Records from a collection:

------------------------------------

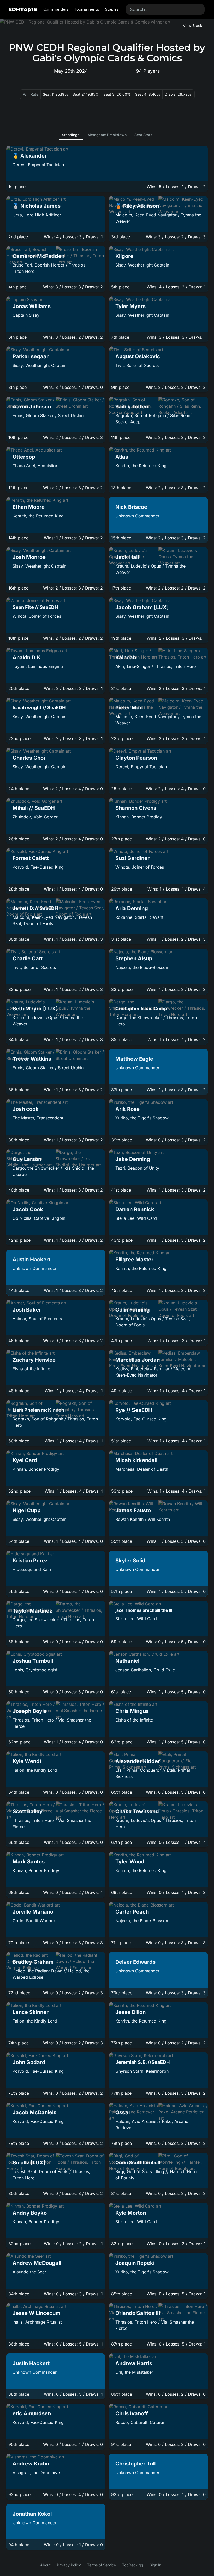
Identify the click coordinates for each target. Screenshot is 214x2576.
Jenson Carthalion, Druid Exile (145, 1669)
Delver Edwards (135, 1962)
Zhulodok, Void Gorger (35, 816)
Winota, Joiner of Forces (37, 616)
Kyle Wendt (27, 1761)
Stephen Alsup (133, 958)
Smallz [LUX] (29, 2162)
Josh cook (26, 1109)
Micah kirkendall (136, 1460)
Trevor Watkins (32, 1059)
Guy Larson (27, 1159)
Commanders (55, 9)
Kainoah (125, 657)
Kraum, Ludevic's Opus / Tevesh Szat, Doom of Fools (152, 1321)
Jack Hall (127, 557)
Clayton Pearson (136, 758)
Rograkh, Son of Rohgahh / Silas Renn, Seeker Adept (153, 418)
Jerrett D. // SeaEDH (35, 908)
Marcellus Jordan (137, 1360)
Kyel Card (25, 1460)
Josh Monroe (29, 557)
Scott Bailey (28, 1811)
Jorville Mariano (33, 1912)
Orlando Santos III (137, 2313)
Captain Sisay (26, 315)
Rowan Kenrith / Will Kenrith (142, 1519)
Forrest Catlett (31, 858)
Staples (111, 9)
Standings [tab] (71, 134)
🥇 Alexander (30, 156)
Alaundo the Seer (29, 2271)
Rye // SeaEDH (133, 1410)
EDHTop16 (22, 9)
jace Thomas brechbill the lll (143, 1610)
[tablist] (107, 135)
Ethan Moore (29, 507)
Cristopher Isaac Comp (141, 1008)
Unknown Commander (137, 515)
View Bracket (195, 25)
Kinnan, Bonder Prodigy (138, 816)
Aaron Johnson (32, 406)
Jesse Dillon (130, 2012)
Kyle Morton (130, 2213)
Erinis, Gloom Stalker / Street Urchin (48, 415)
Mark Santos (29, 1861)
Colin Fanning (132, 1310)
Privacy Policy (69, 2565)
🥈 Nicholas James (37, 206)
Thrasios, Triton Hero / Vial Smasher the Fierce (52, 1723)
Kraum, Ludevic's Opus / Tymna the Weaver (150, 569)
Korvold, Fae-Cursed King (38, 867)
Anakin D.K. (27, 657)
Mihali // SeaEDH (34, 808)
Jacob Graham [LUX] (142, 607)
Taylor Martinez (32, 1611)
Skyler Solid (130, 1560)
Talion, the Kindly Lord (35, 1770)
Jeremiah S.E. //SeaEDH (142, 2062)
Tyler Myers (130, 306)
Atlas (121, 457)
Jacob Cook (28, 1209)
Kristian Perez (30, 1560)
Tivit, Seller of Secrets (137, 365)
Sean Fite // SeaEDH (35, 607)
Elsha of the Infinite (31, 1368)
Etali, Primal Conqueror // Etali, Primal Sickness (152, 1773)
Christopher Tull (135, 2464)
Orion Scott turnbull (137, 2162)
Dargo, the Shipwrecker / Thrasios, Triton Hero (156, 1020)
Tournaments (87, 9)
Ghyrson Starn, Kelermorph (142, 2071)
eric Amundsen (32, 2413)
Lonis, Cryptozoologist (35, 1669)
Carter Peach (132, 1912)
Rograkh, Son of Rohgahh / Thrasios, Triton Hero (55, 1422)
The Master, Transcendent (38, 1117)
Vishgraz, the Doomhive (36, 2472)
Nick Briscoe (131, 507)
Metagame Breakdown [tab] (107, 134)
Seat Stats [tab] (143, 134)
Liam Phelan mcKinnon (38, 1410)
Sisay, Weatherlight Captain (142, 265)
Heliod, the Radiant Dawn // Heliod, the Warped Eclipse (51, 1974)
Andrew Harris (133, 2363)
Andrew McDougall (37, 2263)
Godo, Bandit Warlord (34, 1920)
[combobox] (165, 9)
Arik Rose (127, 1109)
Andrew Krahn (31, 2464)
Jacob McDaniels (34, 2112)
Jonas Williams (32, 306)
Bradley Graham (33, 1962)
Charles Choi (29, 758)
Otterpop (24, 457)
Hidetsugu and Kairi (32, 1569)
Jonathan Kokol (32, 2514)
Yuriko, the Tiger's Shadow (142, 1117)
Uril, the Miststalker (134, 2372)
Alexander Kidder (137, 1761)
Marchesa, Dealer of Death (141, 1469)
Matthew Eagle (134, 1059)
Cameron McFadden (38, 256)
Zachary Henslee (34, 1360)
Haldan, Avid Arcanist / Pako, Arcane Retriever (151, 2124)
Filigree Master (134, 1259)
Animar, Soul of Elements (37, 1318)
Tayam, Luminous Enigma (38, 666)
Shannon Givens (135, 808)
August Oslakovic (137, 356)
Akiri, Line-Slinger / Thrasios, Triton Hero (155, 666)
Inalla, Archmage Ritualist (37, 2322)
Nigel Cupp (27, 1510)
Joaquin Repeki (134, 2263)
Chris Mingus (132, 1711)
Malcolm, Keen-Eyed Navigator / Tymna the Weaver (158, 218)
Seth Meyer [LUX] (35, 1009)
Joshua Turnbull (33, 1661)
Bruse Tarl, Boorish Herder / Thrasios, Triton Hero (50, 268)
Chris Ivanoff (131, 2413)
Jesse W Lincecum (36, 2313)
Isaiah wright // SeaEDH (39, 707)
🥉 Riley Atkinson (137, 206)
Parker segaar (31, 356)
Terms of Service (101, 2565)
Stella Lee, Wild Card (136, 1218)
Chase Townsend (137, 1811)
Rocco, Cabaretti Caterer (139, 2422)
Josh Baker (27, 1310)
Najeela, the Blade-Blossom (142, 967)
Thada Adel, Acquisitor (35, 465)
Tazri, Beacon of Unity (137, 1168)
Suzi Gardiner (132, 858)
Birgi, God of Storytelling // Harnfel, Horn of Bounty (156, 2174)
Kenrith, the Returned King (141, 465)
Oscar (122, 2112)
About (45, 2565)
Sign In (155, 2565)
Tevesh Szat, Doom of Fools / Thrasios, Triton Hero (51, 2174)
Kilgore (124, 256)
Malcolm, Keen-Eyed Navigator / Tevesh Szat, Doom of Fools (52, 920)
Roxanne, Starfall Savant (139, 917)
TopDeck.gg (132, 2565)
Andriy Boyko (30, 2213)
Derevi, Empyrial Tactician (38, 164)
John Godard (29, 2062)
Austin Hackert (31, 1259)
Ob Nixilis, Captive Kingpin (39, 1218)
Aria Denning (131, 908)
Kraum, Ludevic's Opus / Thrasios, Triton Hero (155, 1823)
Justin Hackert (31, 2363)
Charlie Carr (28, 958)
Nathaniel (127, 1661)
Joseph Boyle (30, 1711)
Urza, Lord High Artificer (37, 214)
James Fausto (133, 1510)
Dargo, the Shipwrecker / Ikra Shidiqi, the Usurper (53, 1171)
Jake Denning (132, 1159)
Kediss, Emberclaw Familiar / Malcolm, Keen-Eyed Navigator (153, 1372)
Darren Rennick (134, 1209)
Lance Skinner (31, 2012)
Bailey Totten (131, 406)
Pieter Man (129, 707)
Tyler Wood (129, 1861)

------------------------------------

- **Aim of the task**: Find "Kenrith" in the preceding records. Copy each line that holds it.

- **Solution**:
Rowan Kenrith / Will Kenrith (142, 1519)
Kenrith, the Returned King (141, 465)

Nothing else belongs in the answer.